Can Cramdowns Make A Comeback?

house_moneyThree months after the idea met its demise in the Senate, Mike Lillis at the Washington Independent noticed that the Senate Judiciary committee has scheduled a hearing to reconsider cramdowns — a proposal to allow bankruptcy judges to modify the terms of mortgages:
Nearly three months after the Senate killed a House-passed proposal allowing homeowners to stave off foreclosure through bankruptcy, some upper-chamber Democrats are wondering if it isn’t time to revisit the issue. Leaders of the Senate Judiciary Committee, not satisfied that mortgage lenders and servicers have done enough to prevent foreclosure voluntarily, have scheduled a cramdown hearing for Thursday.

As I outlined last week, there are a number of plans circulating that would address the ever-increasing number of foreclosures and attempt to boost the sputtering administration plan to encourage mortgage modifications. The problem with the current plan is that lenders would rather wait to write down a loan’s losses or hope that a borrower makes a miraculous turn away from foreclosure, and there’s no stick to incentivize them into pursuing a modification. Cramdown was supposed to be that stick, but then it ran into the Senate.
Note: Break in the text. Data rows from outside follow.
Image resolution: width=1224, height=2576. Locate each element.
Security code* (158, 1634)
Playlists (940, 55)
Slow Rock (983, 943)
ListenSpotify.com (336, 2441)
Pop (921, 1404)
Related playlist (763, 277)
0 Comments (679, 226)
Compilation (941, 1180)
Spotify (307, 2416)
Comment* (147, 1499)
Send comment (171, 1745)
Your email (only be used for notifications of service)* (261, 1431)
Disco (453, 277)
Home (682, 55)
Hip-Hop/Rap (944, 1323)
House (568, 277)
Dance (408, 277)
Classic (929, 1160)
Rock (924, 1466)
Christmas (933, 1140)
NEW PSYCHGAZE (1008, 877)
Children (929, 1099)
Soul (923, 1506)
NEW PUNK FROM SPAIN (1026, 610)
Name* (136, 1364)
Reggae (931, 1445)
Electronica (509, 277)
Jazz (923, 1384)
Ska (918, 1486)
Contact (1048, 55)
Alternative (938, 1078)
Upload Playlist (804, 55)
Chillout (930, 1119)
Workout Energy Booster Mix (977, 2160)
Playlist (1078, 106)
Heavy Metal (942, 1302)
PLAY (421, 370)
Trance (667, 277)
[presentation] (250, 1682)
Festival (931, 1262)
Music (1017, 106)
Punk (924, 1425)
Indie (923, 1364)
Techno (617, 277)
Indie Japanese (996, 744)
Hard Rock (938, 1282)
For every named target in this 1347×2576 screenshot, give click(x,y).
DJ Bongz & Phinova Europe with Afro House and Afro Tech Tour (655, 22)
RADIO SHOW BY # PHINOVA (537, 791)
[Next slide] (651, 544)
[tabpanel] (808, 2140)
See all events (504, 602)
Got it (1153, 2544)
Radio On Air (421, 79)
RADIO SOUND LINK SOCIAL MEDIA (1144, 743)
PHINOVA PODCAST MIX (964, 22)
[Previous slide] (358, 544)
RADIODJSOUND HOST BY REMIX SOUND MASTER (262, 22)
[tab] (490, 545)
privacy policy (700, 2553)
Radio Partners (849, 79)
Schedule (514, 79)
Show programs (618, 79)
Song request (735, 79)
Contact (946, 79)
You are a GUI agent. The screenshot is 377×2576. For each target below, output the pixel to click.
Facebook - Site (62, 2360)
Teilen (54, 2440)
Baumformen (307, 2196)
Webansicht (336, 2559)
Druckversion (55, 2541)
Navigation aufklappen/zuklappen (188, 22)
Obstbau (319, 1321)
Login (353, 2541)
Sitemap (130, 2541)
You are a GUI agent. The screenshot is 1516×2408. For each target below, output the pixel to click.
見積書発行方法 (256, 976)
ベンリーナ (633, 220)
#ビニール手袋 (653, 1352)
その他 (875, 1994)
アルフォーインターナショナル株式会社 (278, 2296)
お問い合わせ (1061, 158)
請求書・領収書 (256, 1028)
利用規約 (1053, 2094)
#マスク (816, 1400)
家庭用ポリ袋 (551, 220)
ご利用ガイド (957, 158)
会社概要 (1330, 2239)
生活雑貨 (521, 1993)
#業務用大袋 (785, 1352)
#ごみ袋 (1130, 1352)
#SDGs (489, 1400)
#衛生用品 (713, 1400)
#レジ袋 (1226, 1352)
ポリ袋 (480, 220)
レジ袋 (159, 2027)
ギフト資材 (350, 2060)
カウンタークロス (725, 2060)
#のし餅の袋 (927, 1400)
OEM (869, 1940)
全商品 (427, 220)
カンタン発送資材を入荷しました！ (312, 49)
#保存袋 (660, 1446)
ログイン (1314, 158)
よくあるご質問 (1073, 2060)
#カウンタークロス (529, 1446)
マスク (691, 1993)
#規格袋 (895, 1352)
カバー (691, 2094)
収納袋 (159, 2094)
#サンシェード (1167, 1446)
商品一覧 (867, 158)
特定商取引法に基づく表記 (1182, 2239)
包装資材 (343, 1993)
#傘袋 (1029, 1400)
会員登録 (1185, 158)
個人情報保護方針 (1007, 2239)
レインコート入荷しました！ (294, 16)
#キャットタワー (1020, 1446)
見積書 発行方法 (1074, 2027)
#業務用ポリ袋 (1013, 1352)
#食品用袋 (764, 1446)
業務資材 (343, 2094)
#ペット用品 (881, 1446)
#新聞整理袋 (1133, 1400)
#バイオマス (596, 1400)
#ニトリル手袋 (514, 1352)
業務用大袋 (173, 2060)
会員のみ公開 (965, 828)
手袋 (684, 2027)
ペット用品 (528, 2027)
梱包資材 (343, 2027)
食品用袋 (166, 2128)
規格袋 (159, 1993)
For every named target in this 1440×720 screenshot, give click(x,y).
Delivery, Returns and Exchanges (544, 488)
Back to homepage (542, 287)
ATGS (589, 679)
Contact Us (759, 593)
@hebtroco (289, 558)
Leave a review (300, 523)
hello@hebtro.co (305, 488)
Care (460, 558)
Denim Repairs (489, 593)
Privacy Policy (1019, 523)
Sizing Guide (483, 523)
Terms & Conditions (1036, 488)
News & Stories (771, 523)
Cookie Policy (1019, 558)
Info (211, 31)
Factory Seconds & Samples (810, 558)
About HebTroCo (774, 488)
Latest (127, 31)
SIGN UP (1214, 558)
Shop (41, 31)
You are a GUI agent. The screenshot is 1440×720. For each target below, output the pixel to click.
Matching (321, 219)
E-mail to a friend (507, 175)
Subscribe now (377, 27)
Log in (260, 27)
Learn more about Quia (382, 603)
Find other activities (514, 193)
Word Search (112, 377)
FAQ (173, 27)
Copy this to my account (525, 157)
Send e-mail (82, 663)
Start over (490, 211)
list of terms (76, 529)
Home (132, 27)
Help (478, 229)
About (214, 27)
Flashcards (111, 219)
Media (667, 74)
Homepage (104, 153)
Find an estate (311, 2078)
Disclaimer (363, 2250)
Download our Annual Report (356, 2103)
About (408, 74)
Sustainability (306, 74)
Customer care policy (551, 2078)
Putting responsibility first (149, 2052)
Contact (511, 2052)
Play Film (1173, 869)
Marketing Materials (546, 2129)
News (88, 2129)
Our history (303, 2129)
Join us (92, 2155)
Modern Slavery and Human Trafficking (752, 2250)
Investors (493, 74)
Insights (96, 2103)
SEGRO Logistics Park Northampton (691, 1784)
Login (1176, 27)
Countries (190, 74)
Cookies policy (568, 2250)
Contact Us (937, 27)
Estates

The administration has recently started pushing lenders to voluntarily up the pace of modifications. It sent a letter to mortgage firms saying that “we believe there is a general need for servicers to devote substantially more resources to this program for it to fully succeed and achieve the objectives we all share.” Financial executives are coming to the White House on July 28 to discuss how the modification program has been implemented, and “the administration plans to grill servicers that have done few modifications or have had many complaints.”
However, all of this prodding is no substitute for a real stick, and Treasury has thus far been reluctant to endorse any other legislative remedies. “We have enough tools,” said Herbert Allison, the Treasury Department’s assistant secretary for financial stability. But Congress seems to be open to at least exploring new legislative efforts.
Cramdown does not have to be the stick that Congress settles on (and given the way that it went down last time, it probably won’t be). Right-to-rent, which would give delinquent borrowers the ability to surrender their property but rent it at market price for a set period of time, is one option. Lenders, reluctant to become landlords, might find this a good reason to modify loans.
Another option is taking away the tax advantage enjoyed by trusts that hold mortgage-backed securities “if the investors refuse to allow modifications.” And then there is mandatory mediation, a very successful program requiring that lenders and borrowers meet and try to work out an agreement before a foreclosure can proceed. In the end, the point is to incentivize modifications, and it’s encouraging to see Congress acknowledging that the current effort is falling short.